Simple, yet rich vanilla cream frozen in between two wafers has been a household name in Slovakia for as long as I remember. Yes, Ruská zmrzlina (Russian Ice Cream) sends me back to my childhood when it was the best imported ice cream in the socialistic Czechoslovakia.
The Czech Wikipedia tells me that the Russians started to produce their ice cream under the name of Советское мороженое in the 1930s when the commissioner of the Soviet food industry A. I. Mikojan had returned from his visit to the USA with the recipe for American ice cream. Unlike in the States, Советское мороженое was made from fresh milk, not the powdered one.
After WWII the Soviet Union exported its ice cream to most countries of the Communist Bloc, which Czechoslovakia was part of. However, the flow of goods stopped when the USSR disintegrated in the 1990s. Czechoslovakia, too, split in two independent states – the Czech and Slovak Republic.
Russian Ice Cream is still sold in our shops these days, but it is a commercial name for either a Slovak or Czech product.

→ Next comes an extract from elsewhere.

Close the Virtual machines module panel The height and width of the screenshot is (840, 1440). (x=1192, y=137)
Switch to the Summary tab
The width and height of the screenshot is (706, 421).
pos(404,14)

To make it at home, I went through a lot of Slovak cooking websites and chose a recipe for eggless Ruská zmrzlina. As suggested in the recipe, I replaced wafers with shop-bought butter biscuits shaped as rectangles.
Russian-Style Ice Cream
Serves 19
- 200 g butter biscuits (square or rectangular)
- 500 ml whipping cream (33% fat in Slovakia)
- 1 tin sweetened condensed milk (300 ml)
- 1 sachet vanilla sugar (20 g, or 2 tablespoons)
- fresh fruit to garnish
Method:
- Line a baking pan (35x27cm≈13,7×10,6in) with a piece of baking parchment. Distribute a layer of the biscuits all around it.
- Pour the chilled whipping cream in a cold bowl and whisk until soft peaks form. Little by little, pour in the condensed milk and continue whipping gently as you go. Fold in the vanilla sugar and spread the cream mixture evenly on the biscuits. Cover with another layer of the biscuits. Put in the freezer and let freeze for at least 5 hours.
- To serve, take the ice cream out of the freezer and let thaw for 10 – 15 minutes. It is then easier to cut along the edges of the biscuits to make servings. Garnish them with seasonal fruit.
If not used, put back in the freezer where the ice cream will keep for up to a week.
Very very interesting post.
I may try to make this and appreciate that there is no egg involved as I’m wary of raw egg.
My wife, also named Jarmila recognised this ice cream from her childhood.
The history and background of this ice-cream was fascinating. I really like to know the historical context of traditional foods so please do that again in future posts.